The Biden administration has confronted multiple major challenges in its early days, from the continued coronavirus pandemic to the economic strife that resulted to now an emerging crisis on the border.

And at times, it has been rather pained to figure out its message.

The first big example of this was on reopening schools. Stuck between a pledge to get them open and teachers unions who balked at sending unvaccinated teachers into physical classrooms, the White House was asked what it would do if push came to shove — and it squirmed.

Centers for Disease Control and Prevention Director Rochelle Walensky made seemingly big news in early February by saying schools could reopen without vaccinated teachers, but then the White House claimed she was somehow only speaking in her “personal capacity.” It repeatedly avoided directly answering the question even after the CDC guidance became official, instead merely saying teachers should be prioritized for vaccination (which nobody really disputed). Eventually, after two weeks and multiple tortured TV interviews, the White House came out and echoed the guidance. Press secretary Jen Psaki said that while teacher vaccinations should be prioritized, “neither the president nor the vice president believe it is a requirement” and repeated, “It’s not a requirement to reopen schools.”

It was pretty evident what had happened. The pressure from teacher’s groups — a big ally of the Democratic Party and key player in the reopening process — made this a fraught exercise. But for President Biden, who pledged to base decisions on the science and not politics, it sure took the White House a while to embrace the CDC’s scientific conclusion.

In recent weeks, a similar thing has happened with the issues at the southern border.

Twice this month, Homeland Security Secretary Alejandro Mayorkas addressed the surge of migrants by telling them, “Don’t come now.”

The “now” part of that was a shift from how even the last Democratic administration addressed a similar border surge. When unaccompanied minors were flooding to the border in 2014, President Barack Obama told them not to come, period, and that they would be sent back if they did.

Mayorkas made clear each time he said this that it wasn’t just a wayward “now” that he attached to his plea.

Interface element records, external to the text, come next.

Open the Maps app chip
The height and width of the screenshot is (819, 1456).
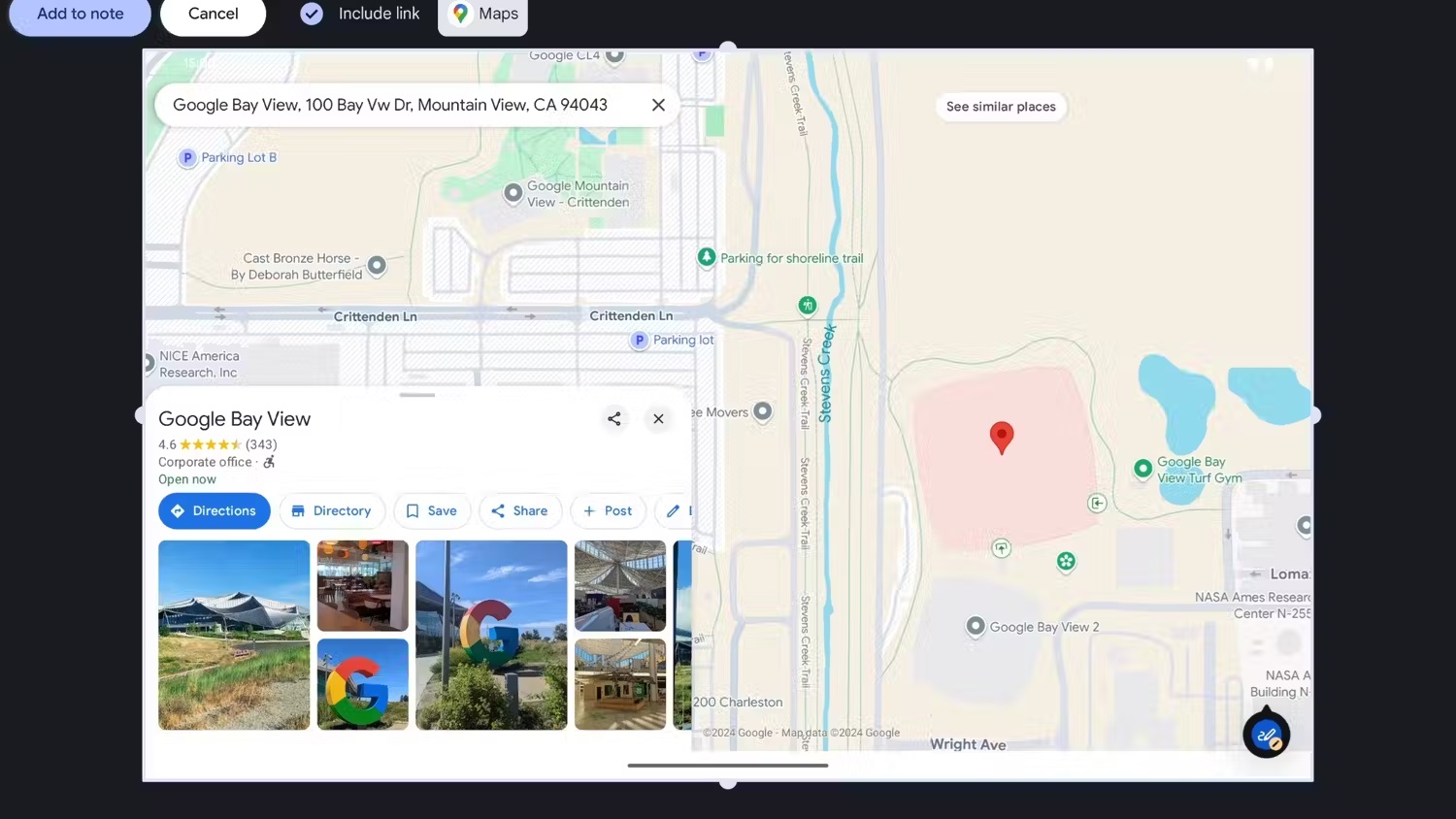(x=483, y=15)

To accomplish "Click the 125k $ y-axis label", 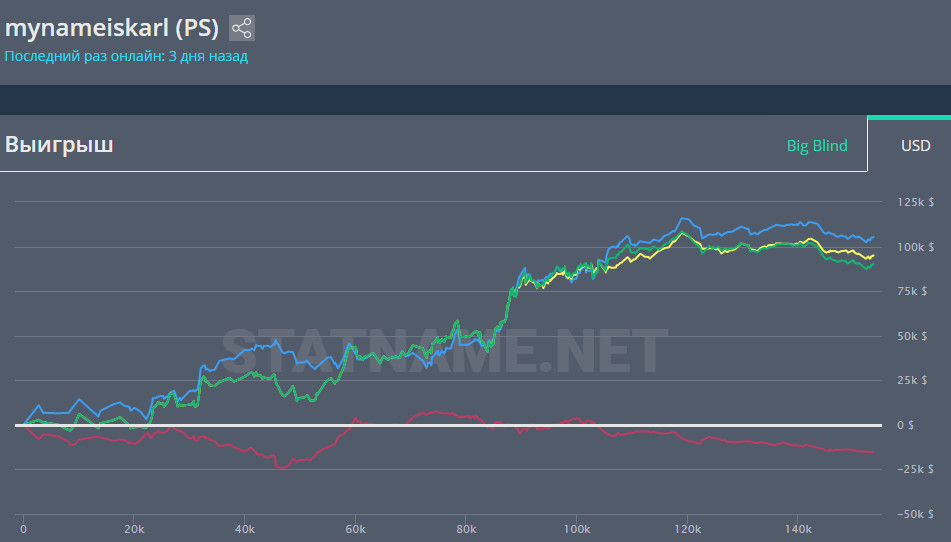I will coord(916,203).
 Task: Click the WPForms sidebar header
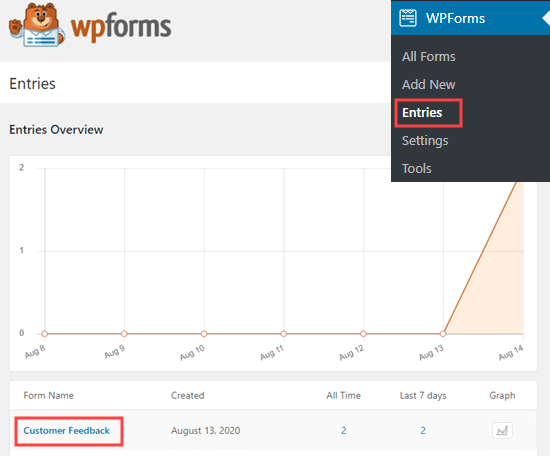click(x=470, y=18)
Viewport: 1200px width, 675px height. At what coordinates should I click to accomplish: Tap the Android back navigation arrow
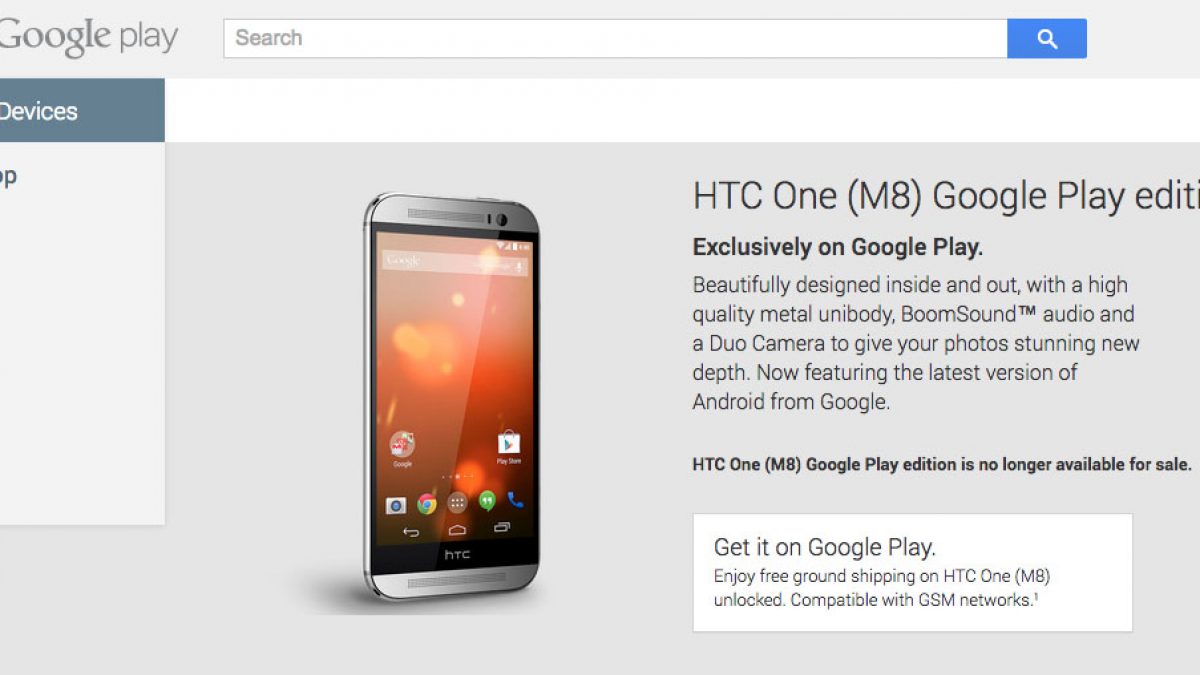pyautogui.click(x=410, y=532)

He instead indicated that this was indeed the administration’s line — that he was pleading for time rather than would-be migrants to change their plans completely.

Earlier this week, he was pressed on whether the better message was “don’t come, period,” and he doubled down.

“Well I think, actually, do not come now,” Mayorkas said. “Give us the time to rebuild the system that was entirely dismantled in the prior administration. And we have in fact begun to rebuild that system.”

He said at a March 1 White House briefing: “We are not saying, ‘Don’t come.' We are saying, ‘Don’t come now,' because we will be able to deliver a safe and orderly process to them as quickly as possible.”

Amid criticism that its rhetoric might be feeding the crisis by appearing too welcoming, though, the administration has now pulled a 180.

President Biden seemed to walk back Mayorkas’s comments a bit in an interview with ABC News this week, and now Roberta Jacobson, the White House’s ambassador to the southern border, is saying pretty much the opposite.

“The message isn’t ‘Don’t come now'; it’s ‘Don’t come in this way, ever,’ ” Jacobson, told Reuters on Thursday. “The way to come to the United States is through legal pathways.”

That’s Jacobson effectively agreeing with the premise that Mayorkas explicitly disputed — and just a few days later.

Immigration is a complicated issue, involving lots of pathways to entry. Some migrants might have legitimate asylum claims or family in the United States. But the tenor of the message has apparently shifted rather dramatically.

And much like the kerfuffle over reopening schools and vaccinated teachers, the shift in messaging is somewhat inexplicable and carries obvious political overtones.

Did the White House really think it wouldn’t have to embrace the CDC’s guidance eventually? Perhaps it was buying time and working through the process with stakeholders like teachers. But it didn’t bear much resemblance to Biden’s promises to be guided by the science only.

Similarly, on the border, Mayorkas’s doubling down on “don’t come now” suggests this was a considered talking point. Perhaps the administration was simply a little overzealous in trying to display humanity — especially in light of the Democratic Party’s leftward shift on his issue and the Trump administration’s much-derided separation of families at the border.

But was a message that amounted to “you can come later, just not now” really what it initially decided upon? Even considering the Democratic Party’s shift on immigration, that’s a far cry from where it has been in recent years, and it practically begged for accusations that Biden’s policies were behind the border surge.

This, incidentally, is another area in which the message has shifted. After Jacobson last week conceded that perhaps a more humane policy might have encouraged some to head to the border, Biden disputed that in his ABC News interview this week.

“The idea that Joe Biden said, ‘Come’ — because I heard the other day that they’re coming because they know I’m a nice guy,” Biden said. “Here’s the deal: They’re not.”

In both cases, it took about two weeks to extract a party line from the White House that seemed obvious from the start. These are difficult issues, but the handling of the messaging around them has been anything but seamless.